Its report Road death investigation: overlooked and underfunded addresses how road death investigation is resourced, standards maintained, and evaluated by the police. It also includes RoadPeace’s assessment of how thorough, impartial, effective and consistent road death investigation is perceived to be. Our review focused on England and Wales, where over 85% of road deaths occur, but comparison with Scotland provided useful insight.

The report includes examples of good and bad practice case studies. RoadPeace also sought input from police and road safety professionals. A draft report was circulated to ensure the summary of the situation was accurate and our recommendations practical.

Key findings:

• The police are not evaluated on the effectiveness of their road death investigation. The HMIC annual inspection programme covers crime investigation but not collision investigation. The only inspection of road death investigation conducted by the HMIC, published in 2015, covered just six police areas and focused on cases leading to prosecution. In addition to being un-representative, RoadPeace contended it was superficial with just one sentence on the impact of budget cuts. Nor has there been any monitoring of the HMIC’s recommendations.

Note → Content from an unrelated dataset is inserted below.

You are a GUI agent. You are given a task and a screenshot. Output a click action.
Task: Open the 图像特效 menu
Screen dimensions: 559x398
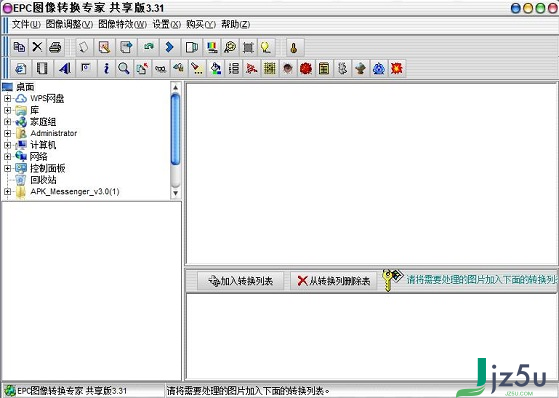pos(123,24)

• National standards do not exist and guidance varies widely. Scotland has updated the Road Death Investigation Manual, which was introduced by ACPO in 2001. In England and Wales, the College of Policing’s guidance is a fraction of the length of that of Police Scotland. The College of Policing has also dropped reference to Senior Investigating Officers leading road death investigations.

• There is a lack of transparency with investigation procedures, resources as well as judicial outcomes as these are not reported by police services. The Home Office monitors police workforce numbers, including many specific functions, but not that of collision investigators. Responses to a FOI request showed a wide variation in capacity, with several large police services unable to report the number of non-fatal collisions investigated by their specialist collision investigators.

RoadPeace’s recommendations included a national oversight group, similar to those already covering homicide and other key crimes. Police guidance should be updated, consistent across the country, and have best practice standards defined. RoadPeace also called for DfT to invest in upskilling of police to ensure accurate reporting and investigation of collisions.